Roma, 7 gen.(AdnKronos) – “Poiché l’unica strategia per il lavoro varata dal governo è il Jobs Act, ormai al presidente del Consiglio, Matteo Renzi, non resta altro che giocare al lotto i due record negativi di novembre: quello della disoccupazione giovanile pari al 43,9% e del tasso medio al 13,4%”. Così Paolo Capone, segretario generale Ugl, commenta i dati Istat sull’occupazione.
Per Capone, infatti, “la realtà fotografata dall’Istat non è altro che il tragico risultato di ormai quasi un ventennio, partendo dal 1997, di riforme del lavoro intrise di false soluzioni, cioè di flessibilità crescente abbinata a un sistema di garanzie decrescenti, in totale assenza di politiche industriali e quindi di investimenti in ricerca, sviluppo e innovazione”.

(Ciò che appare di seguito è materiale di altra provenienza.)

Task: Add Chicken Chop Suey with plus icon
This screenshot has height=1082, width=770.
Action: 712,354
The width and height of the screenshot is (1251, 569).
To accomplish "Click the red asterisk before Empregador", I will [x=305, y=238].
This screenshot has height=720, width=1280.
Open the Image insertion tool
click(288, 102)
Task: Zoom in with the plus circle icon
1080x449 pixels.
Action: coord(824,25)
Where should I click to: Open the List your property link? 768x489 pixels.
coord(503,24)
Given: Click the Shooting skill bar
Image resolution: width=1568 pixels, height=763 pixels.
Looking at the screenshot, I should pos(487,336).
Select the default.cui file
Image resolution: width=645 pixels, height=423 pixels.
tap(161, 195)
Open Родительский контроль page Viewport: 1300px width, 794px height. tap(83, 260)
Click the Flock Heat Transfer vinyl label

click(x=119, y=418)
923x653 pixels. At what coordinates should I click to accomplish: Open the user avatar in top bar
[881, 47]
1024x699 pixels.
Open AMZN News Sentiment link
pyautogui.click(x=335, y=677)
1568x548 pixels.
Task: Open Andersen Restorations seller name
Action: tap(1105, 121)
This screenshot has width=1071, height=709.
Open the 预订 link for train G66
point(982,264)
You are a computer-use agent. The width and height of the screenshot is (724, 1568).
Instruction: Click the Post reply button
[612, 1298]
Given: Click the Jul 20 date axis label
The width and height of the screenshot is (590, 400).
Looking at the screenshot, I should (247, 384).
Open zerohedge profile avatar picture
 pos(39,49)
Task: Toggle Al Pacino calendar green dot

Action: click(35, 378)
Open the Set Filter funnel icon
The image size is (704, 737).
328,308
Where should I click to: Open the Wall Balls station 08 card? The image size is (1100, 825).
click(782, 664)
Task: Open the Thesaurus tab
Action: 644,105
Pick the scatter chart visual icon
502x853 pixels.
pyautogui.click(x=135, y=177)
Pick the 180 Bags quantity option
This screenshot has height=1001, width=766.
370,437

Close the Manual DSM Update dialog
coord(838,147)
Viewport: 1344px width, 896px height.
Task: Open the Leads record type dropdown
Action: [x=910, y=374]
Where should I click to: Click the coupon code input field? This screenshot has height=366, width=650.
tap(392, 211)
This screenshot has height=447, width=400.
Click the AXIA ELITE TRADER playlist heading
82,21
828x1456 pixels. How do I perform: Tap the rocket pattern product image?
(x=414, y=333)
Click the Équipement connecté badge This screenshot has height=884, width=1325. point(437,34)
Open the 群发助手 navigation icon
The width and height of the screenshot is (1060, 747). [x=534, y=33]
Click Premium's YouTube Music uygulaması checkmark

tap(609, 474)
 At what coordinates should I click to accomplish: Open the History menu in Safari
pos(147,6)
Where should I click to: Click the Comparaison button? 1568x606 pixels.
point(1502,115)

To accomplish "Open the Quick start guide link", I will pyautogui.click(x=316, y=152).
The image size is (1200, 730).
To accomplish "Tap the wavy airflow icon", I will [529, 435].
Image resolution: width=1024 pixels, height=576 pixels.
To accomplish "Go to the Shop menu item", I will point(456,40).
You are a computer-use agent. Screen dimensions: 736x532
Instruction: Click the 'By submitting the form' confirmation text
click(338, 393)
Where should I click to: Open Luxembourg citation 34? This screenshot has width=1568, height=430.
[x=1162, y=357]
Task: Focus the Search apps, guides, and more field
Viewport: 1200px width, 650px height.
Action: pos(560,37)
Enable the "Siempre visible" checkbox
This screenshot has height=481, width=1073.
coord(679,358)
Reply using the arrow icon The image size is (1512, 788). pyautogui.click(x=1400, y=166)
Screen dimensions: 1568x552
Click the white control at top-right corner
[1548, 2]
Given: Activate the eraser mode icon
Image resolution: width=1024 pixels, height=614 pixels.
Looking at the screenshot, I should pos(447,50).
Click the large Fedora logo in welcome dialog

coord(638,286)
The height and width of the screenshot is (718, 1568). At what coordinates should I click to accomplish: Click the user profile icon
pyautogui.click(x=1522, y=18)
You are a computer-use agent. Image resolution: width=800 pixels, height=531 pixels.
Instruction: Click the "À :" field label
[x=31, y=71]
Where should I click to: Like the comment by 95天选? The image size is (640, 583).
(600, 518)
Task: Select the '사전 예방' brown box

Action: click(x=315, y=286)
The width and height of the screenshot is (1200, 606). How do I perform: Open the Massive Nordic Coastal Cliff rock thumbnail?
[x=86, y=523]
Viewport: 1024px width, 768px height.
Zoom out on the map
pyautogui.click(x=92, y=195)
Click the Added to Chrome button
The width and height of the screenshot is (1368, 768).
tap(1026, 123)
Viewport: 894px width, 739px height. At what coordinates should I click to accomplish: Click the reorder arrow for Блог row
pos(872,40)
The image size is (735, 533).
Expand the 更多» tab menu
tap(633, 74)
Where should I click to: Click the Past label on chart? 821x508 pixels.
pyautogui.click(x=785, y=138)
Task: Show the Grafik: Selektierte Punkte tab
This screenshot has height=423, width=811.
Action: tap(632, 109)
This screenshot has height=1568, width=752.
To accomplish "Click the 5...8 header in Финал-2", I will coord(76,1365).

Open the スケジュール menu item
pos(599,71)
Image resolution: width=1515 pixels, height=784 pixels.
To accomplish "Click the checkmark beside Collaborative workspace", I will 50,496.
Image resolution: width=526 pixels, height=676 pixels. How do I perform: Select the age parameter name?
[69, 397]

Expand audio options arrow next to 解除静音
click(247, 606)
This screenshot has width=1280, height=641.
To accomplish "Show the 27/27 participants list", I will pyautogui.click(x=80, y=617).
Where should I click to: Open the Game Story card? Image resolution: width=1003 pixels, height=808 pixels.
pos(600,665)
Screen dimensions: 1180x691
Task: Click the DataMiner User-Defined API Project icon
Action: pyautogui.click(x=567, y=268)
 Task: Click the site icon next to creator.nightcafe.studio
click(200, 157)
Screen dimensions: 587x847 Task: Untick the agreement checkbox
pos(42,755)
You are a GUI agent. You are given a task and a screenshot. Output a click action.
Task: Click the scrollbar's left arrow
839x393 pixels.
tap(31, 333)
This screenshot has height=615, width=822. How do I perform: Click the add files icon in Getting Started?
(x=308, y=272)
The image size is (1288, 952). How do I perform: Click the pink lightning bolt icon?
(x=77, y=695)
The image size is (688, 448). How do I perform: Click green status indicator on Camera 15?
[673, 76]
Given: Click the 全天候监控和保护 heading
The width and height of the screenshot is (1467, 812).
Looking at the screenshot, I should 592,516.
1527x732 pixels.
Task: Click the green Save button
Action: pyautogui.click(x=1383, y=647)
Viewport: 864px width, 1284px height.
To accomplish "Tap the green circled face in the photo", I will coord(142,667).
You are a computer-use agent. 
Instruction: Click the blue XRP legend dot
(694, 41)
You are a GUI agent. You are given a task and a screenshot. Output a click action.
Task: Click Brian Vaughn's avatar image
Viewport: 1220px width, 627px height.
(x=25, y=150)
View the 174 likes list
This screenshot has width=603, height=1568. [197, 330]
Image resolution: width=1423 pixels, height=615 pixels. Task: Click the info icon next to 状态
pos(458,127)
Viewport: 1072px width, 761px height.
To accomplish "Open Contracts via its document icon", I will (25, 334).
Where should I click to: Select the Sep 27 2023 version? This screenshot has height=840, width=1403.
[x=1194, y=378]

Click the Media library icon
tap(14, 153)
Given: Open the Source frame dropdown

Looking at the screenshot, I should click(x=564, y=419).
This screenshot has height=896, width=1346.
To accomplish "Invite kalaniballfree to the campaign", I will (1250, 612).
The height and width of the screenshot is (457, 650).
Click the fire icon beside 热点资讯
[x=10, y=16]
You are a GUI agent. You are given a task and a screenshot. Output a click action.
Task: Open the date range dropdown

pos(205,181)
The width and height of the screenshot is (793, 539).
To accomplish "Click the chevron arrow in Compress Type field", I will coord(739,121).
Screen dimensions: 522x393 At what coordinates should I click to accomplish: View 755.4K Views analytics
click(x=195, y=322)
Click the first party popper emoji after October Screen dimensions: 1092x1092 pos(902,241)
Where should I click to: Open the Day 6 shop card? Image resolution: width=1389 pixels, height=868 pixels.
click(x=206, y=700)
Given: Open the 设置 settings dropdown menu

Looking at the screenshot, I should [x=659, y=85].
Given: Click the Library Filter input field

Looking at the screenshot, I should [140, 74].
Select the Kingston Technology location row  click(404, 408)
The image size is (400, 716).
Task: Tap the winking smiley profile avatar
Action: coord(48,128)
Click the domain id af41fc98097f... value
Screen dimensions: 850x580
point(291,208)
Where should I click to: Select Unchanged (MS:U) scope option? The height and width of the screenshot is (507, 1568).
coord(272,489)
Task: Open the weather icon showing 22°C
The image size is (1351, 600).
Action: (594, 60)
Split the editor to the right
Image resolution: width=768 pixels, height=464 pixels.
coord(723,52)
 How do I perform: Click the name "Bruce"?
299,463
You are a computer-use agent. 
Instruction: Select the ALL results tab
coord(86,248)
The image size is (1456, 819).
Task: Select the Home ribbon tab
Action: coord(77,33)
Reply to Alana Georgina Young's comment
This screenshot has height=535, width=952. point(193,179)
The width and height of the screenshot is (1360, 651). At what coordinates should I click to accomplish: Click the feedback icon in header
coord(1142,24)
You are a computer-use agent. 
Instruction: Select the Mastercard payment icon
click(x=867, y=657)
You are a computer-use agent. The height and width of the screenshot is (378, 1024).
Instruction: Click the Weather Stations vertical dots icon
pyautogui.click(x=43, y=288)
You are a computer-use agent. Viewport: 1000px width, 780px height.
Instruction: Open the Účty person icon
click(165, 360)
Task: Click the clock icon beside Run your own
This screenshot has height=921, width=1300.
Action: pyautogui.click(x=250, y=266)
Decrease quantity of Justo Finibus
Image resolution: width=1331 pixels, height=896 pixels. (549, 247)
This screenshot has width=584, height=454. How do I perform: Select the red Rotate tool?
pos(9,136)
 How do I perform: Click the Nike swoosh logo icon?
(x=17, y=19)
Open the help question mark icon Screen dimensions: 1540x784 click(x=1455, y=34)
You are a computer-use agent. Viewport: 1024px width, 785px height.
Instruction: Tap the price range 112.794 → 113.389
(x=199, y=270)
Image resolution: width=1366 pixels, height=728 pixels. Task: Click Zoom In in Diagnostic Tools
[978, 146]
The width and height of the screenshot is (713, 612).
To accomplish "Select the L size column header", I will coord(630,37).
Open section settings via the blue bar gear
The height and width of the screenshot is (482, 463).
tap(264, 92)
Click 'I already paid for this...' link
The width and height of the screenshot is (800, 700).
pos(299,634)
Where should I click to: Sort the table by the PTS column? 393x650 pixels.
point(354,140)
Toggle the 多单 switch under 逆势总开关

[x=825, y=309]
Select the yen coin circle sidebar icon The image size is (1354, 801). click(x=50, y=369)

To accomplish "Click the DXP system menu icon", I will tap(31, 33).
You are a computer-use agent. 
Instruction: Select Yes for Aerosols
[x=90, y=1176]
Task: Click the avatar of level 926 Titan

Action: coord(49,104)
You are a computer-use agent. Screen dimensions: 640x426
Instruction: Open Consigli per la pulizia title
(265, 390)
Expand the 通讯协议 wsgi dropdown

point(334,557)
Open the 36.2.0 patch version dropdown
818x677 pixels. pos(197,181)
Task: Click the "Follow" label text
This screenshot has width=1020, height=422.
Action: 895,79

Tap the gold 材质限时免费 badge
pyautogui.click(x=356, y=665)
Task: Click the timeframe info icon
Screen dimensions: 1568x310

“Invece di prenderne atto e cambiare realmente verso – conclude – Matteo Renzi ha scelto di sposare fino in fondo le politiche del lavoro e economiche dei governi precedenti, nonostante si siano sistematicamente rivelate, dati alla mano, inefficaci oltre che lesive dei diritti dei lavoratori di oggi e di domani”.